RE: utf-8 Locale support on Solaris and Linux from Carl W. Brown on 2001-09-28 (www-international@w3.org from July to September 2001)

From: Carl W. Brown <cbrown@xnetinc.com>
Date: Fri, 28 Sep 2001 08:33:10 -0700
To: <www-international@w3.org>
Message-ID: <FNEHIHOMIIDPDCIFEJEGGEMMCJAA.cbrown@xnetinc.com>
Francois,

I forgot to mention that you can take advantage of the fact that UTF-8 is
different from other MBCS character sets.  The major difference is that
there is no overlap between lead and trailing bytes.

You will notice that functions like strlen will work on UTF-8 data.  Some of
the xIUA functions are comparable functions like xiu8_strstr is essentially
just like strstr.  In this case you could use strstr on UTF-8 data because
the lead and trailing characters are different.  The xiu8_strstr runs a bit
faster and returns error codes.  The strstr function will compare every byte
to every byte so you will have extra scans that will not hurt.  You could
even use strstr for a UTF-8 strchr if the character match character has a
null termination.  Again it will be slower but it will work.

Carl



> -----Original Message-----
> From: www-international-request@w3.org
> [mailto:www-international-request@w3.org]On Behalf Of Carl W. Brown
> Sent: Friday, September 28, 2001 7:46 AM
> To: www-international@w3.org
> Subject: RE: utf-8 Locale support on Solaris and Linux
>
>
> Francois,
> > > >
> > > > UTF-8 is not a locale.  UTF-8 is a multi-byte encoding of the
> > > > Unicode repetoire of characters.
> > > >
> > > > The behavior of the standard C functions depends on the
> > > > compiler and the system that you are using.
> >
> > That is the information I am looking for. In particular for
> Linux and GNU
> > glibc 2.2...
> >
>
> You can start with:
> http://www-106.ibm.com/developerworks/linux/library/l-linuni.html
>
> >
> > > >
> > > > In order to get standard cross-platform support for
> > > > Unicode strings, I recommend using the ICU library.
> > > >
> > > > http://www-124.ibm.com/icu/
> > >
> >
> > OK. But assuming that cross-platform is not a criteria of
> > selection and that
> > the OS we need to use is LYNX for now (ICU on LYNX?), I am not
> sure if ICU
> > is the answer.

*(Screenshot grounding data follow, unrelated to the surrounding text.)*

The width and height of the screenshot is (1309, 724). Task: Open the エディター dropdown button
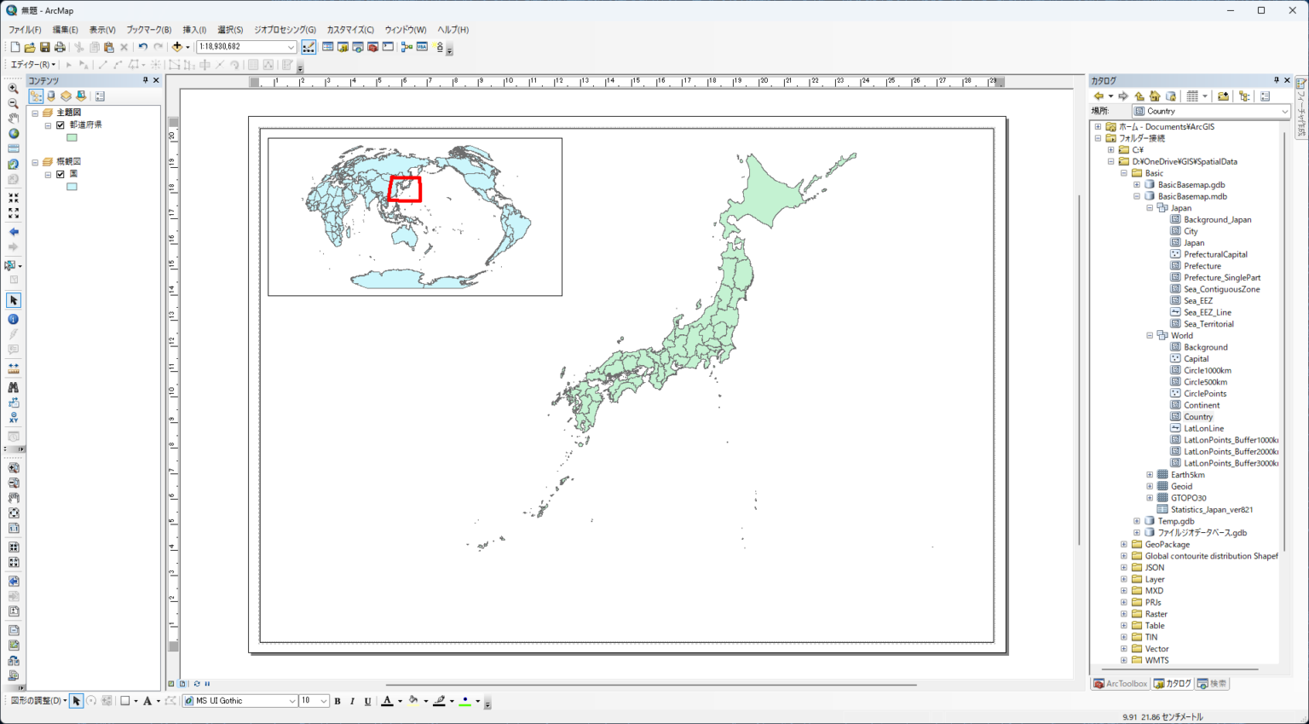[30, 63]
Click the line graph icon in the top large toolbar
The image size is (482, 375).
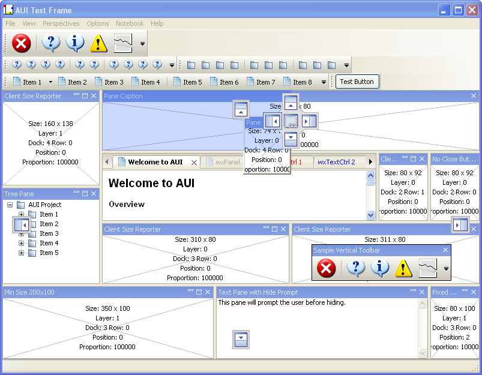(123, 43)
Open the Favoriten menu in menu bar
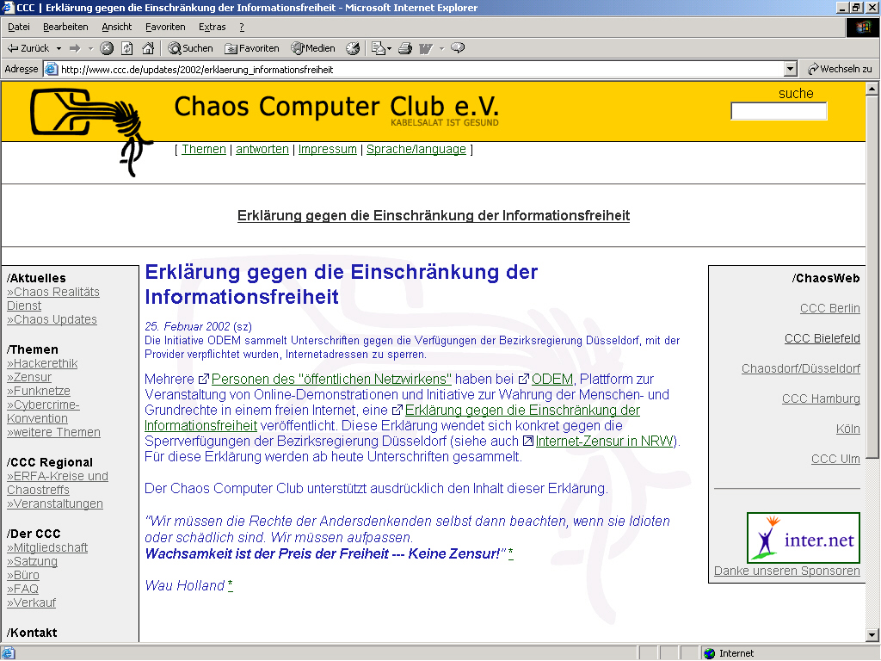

Also, the Unicode support we are targeting would be
> > restricted to a few character variables. So, for instance, in a
> > first stage,
> > we are not interested in collation, date, time formatting.
>
> Collation, data time formation are the locale dependent functions.
>
> >
> > So, we are looking at a minimum C code modifications for
> > supporting Unicode
> > encoding for specific character variables.
> >
> > Solaris (starting with 2.6) and Linux have this concept of CSI. A
> > Locale is
> > a combination of language, country AND character encoding form.
> So, let me
> > try to restate my question:
> >
> > In my C code, if I set the Locale to en_US.utf-8, do I need to change my
> > character datatype to wchar_t and call the wide character
> > functions or is my
> > original code (char and C functions) still valid?
> >
>
> If you are working with UTF-8 and only need strlen, strchr,
> strstr, strcpy,
> strncpy, strcat, strcmp, strpbrk, strspn, strcspn, strtok,
> strtok_r etc. you
> are merely manipulations UTF-8 text with a knowledge of the UTF-8 encoding
> format but without any regard to the actual meaning of any UTF-8
> characters.
> For that you don't really need Unicode or locale support.
>
> You mentioned that you are doing this first implying that later you will
> want more Unicode support.  It is best to figure out where you want to end
> up to avoid redoing work or ending up with solutions that are difficult to
> migrate later.
>
> If this is want you want you can build a UTF-8 support library that will
> work on both LYNX and Solaris.  This will give you the functions that you
> need now and later you can add support for Unicode functionality later
> without changing any code you have already written.
>
> Probably the easiest way is to use xIUA it contains the code for UTF-8
> string handling.  Look for the xiu8_ routines.  You can use the code from
> xIUA your function library code.  You will notice some routines like
> xiu8_strncpyEx.  This is probably more useful than strncpy because it will
> copy date to the output buffer insuring that it only copies complete UTF-8
> characters and always adds a null.  If you use strncpy and add a
> null at the
> end you may not have a valid string because it may end with a partial
> character.  xiu8_strchrEx is another extended function.  With the standard
> strchr your character is an int.  This does not work for UTF-8.
> Instead it
> uses a pointer to the character in storage that you are looking for.
>
> xIUA also contains UTF-8 validation routines, routine to count the
> characters in a string, routine to test the length of a
> character, routines
> to move one logical character forward and backwards in a string.
>
> You can use a static variable for the xiu8_strtok working
> pointer.  This way
> it will work like any other strtok.  The full xIUA implementation uses
> thread local storage so it makes this function thread safe.  You can use
> xiua_strtok_r for thread safe or concurrent tokenizing.
>
> Later it you want functions that actually deal with the
> characters, you can
> add ICU support.  If you need strcasecmp, strcoll, strftime etc
> then you can
> add the rest of the xIUA support.  The xIUA strftime support is a two step
> process.  It uses a special function that uses the ICU locale specific
> configuration data to convert a strftime format to an ICU format string.
> You can then call the formatting or parsing services.
>
> The xIUA locale is like the POSIX locale in that it has language, country,
> character set, variant but it also adds time zone to the locale.  It also
> allows each thread to have several locale open at the same time.
> I can have
> a locale for a browser that is "ja_JP.Shift_JIS", a HTML file locale of
> "ja_JP.EUC-JP", a SQL locale using UTF-8 and database data locale using
> UTF-16 and a system services wide character locale using UTF-32.
>
> Carl
>
>
Received on Friday, 28 September 2001 11:33:22 UTC